• Extract provided:
# ALGAE
## Data Splitter
Separates images and annotations into random train, validation, and test splits. Removes data from existing splits in the output directory. Writes new dataset.yaml file for YOLO training. 

### Setup
1. Download version from Roboflow Annotate formatted for YOLOv11 (all images in train).
2. Extract zip to model directory.
3. Rename "train" directory to "datasetv[num]".
4. Input images and annotations should be in the following format:

   data.yaml  
   datasetv[num]/  
    ----images/  
    --------img0.jpg  
    --------...  
    ----labels/  
    --------img0.txt  
    --------...  

In [1]:
import os, shutil, yaml, random
from sklearn.model_selection import train_test_split
 
# Configuration
model_dir = "YOLO11_model"
dataset_name = "datasetv3"
src_dir = os.path.join(model_dir, dataset_name)
existing_yaml_path = f"{src_dir}/data.yaml"
src_images = os.path.join(src_dir, "images")
src_labels = os.path.join(src_dir, "labels")
out_dir = os.path.join(model_dir, dataset_name)
yaml_file = os.path.join(model_dir, dataset_name + ".yaml")
split_ratios = (0.7, 0.2, 0.1)  # train, val, test
seed = 42
random.seed(seed)

images = os.listdir(src_images)
labels = os.listdir(src_labels)
print(f"Found {len(images)} images and {len(labels)} annotations files\n")

# Split images
train_imgs, temp_imgs = train_test_split(images, train_size=split_ratios[0], random_state=seed)
val_imgs, test_imgs = train_test_split(temp_imgs, test_size=split_ratios[2] / (split_ratios[1] + split_ratios[2]), random_state=seed)

• Collected data:
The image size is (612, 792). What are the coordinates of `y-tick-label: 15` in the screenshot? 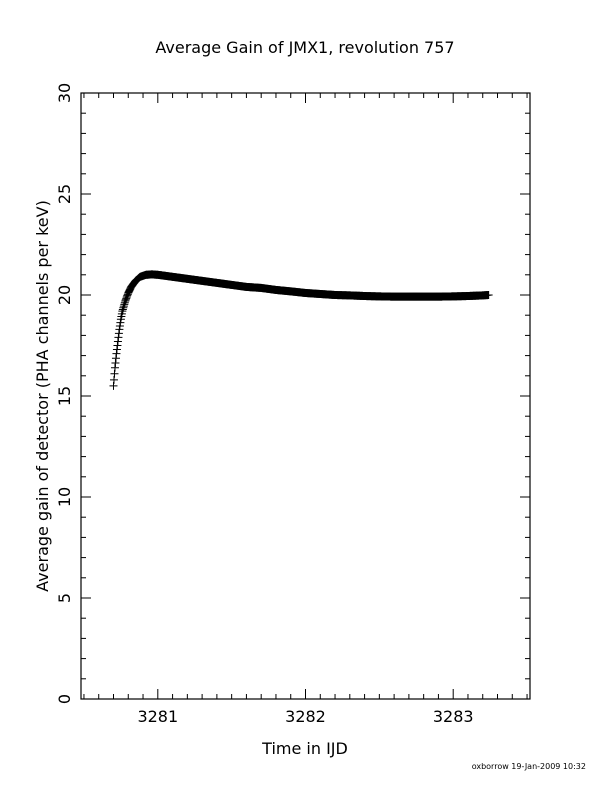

• Using the information:
1. According to the data splitter page, what value is assigned to the random seed?
2. Reproduce the part of the data splitter page that opens with the words containing "split_ratios = (0.7, 0.2, 0.1)" and closes with "(split_ratios[1] + split_ratios[2]), random_state=seed)", substituting "remaining_imgs" for "temp_imgs" throughout.
The data above is separate material, independent of the data splitter page.

• Solved problems:
1. 42

2.
split_ratios = (0.7, 0.2, 0.1)  # train, val, test
seed = 42
random.seed(seed)

images = os.listdir(src_images)
labels = os.listdir(src_labels)
print(f"Found {len(images)} images and {len(labels)} annotations files\n")

# Split images
train_imgs, remaining_imgs = train_test_split(images, train_size=split_ratios[0], random_state=seed)
val_imgs, test_imgs = train_test_split(remaining_imgs, test_size=split_ratios[2] / (split_ratios[1] + split_ratios[2]), random_state=seed)